OPINIÓN

Los Santos de Maimona y el despreciable valor de lo público

El espacio público con veladores /Hoy
El espacio público con veladores / Hoy

En este artículo de opinión que firma el vecino Ángel Bernal se pone de relieve la utilización de espacios públicos de una manera gratuita.

ANGEL BERNAL

No deja de sorprenderme lo que veo y lo que voy sabiendo acerca de nuestro pueblo; parece como si el valor de lo público estuviera en almoneda y cualquiera pudiera tomarlo para sí a precio de saldo, o a ningún precio que eso es ya otro cantar.

Y es que lo público es de todos, o debería serlo, al menos eso he creído siempre y siempre lo he defendido, y al ser de todos, todo el mundo tenemos derecho a su uso y disfrute, pero no, no parece ser así y voy a poner algunos ejemplos que no nos deben dejar indiferentes.

El caso más sangrante es el de la plaza de san José. Allí el Ayuntamiento tenía planeado hacer unas instalaciones hosteleras a través de particulares. Un primer concurso público quedó desierto y fue de nuevo convocado para finalmente quedar otra vez desierto. Ante esa situación uno puede pensar que o las condiciones eran muy onerosas para los interesados o aquello no era un negocio viable; lo primero se trató de corregir sin éxito en una segunda oferta pública, lo segundo es lo más sorprendente, pues al no interesar a nadie se financió la construcción de un quiosco-bar con dinero público para luego dárselo a un particular para su explotación, contra el que nada tengo pues lo que quiero es hablar de la gestión de los que nos gobiernan.

Hay una lectura inmediata de todo esto y es que el Ayuntamiento financia el negocio a un particular, que paga a cambio una cantidad irrisoria en el mejor de los casos, cantidad que harían falta al menos cuatro siglos para recuperar la enorme inversión allí realizada, pues todos los santeños deben saber que el referido quiosco ha costado a las arcas públicas la sorprendente cifra de unos ¡¡200.000 €!!, (sí, ha leído bien) para que lo explote un particular, ¿qué se podría haber hecho con ese dinero para beneficio de la colectividad?

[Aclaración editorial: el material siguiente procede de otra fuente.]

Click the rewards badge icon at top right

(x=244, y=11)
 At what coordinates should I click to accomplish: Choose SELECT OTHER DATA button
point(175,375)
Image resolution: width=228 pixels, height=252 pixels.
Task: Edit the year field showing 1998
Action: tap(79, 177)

Lo siguiente es el uso del suelo público, y sigo con las terrazas de los quioscos y otros establecimientos municipales, que son varios en todo el pueblo, todos ellos dados a explotar a particulares y de lo que nada tengo que objetar porque así creo que debe de ser, sobre las que no entiendo el criterio para la autorización de las mismas, que se tarifan por módulos (un módulo=una mesa y cuatro sillas). Los ciudadanos de a pie no sabemos y deberíamos saberlo por aquello de la trasparencia, cuanto paga cada módulo y cuantos módulos están autorizados para cada velador, pero no hay manera de saber el importe del alquiler del suelo público que esos negocios están usando, ¿Quién cuenta diariamente los módulos? Y si hay un número prefijado, ¿Quién sabe en el día a día si se está respetando el número o éste se excede? Creo que la Policía Local está para otros menesteres y no para contar mesas y sillas.

Al tratarse de módulos y no de metros cuadrados, como en otros sitios, los susodichos módulos se instalan donde se quiere cada día ocupando espacios diferentes y así el ciudadano de a pie se encuentra con plazas y aceras públicas invadidas de mesas y sillas, restando espacio al ciudadano y al uso y disfrute públicos, con lo fácil que sería marcar cuatro rayitas en el suelo y ese es su sitio, señor. Esto mismo vale para los veladores de la mayoría de los negocios privados.

Lo peor de todo es que encima no existe gestión de cobro de los tales quioscos y establecimientos y se adeudan al ayuntamiento grandes sumas de dinero público, porque nadie paga casi nada.

Lo que les decía, lo público no vale y está al servicio de los intereses de los particulares, sencillamente porque quienes gestionan actualmente los intereses colectivos lo consienten o propician. Pero es que ¡ese suelo y el importe de su alquiler es de todos los santeños!

Dicho esto se abre la veda, busque usted un espacio público y quédese con él, no pasa nada, algunos usan la calle como su garaje particular donde estacionar de manera fija sus carruajes y no quiero poner ejemplos, pero esto es lo que hay.

El ayuntamiento debe fomentar el empleo con sus instalaciones, pero debe velar por el correcto usufructo y tributación de las mismas.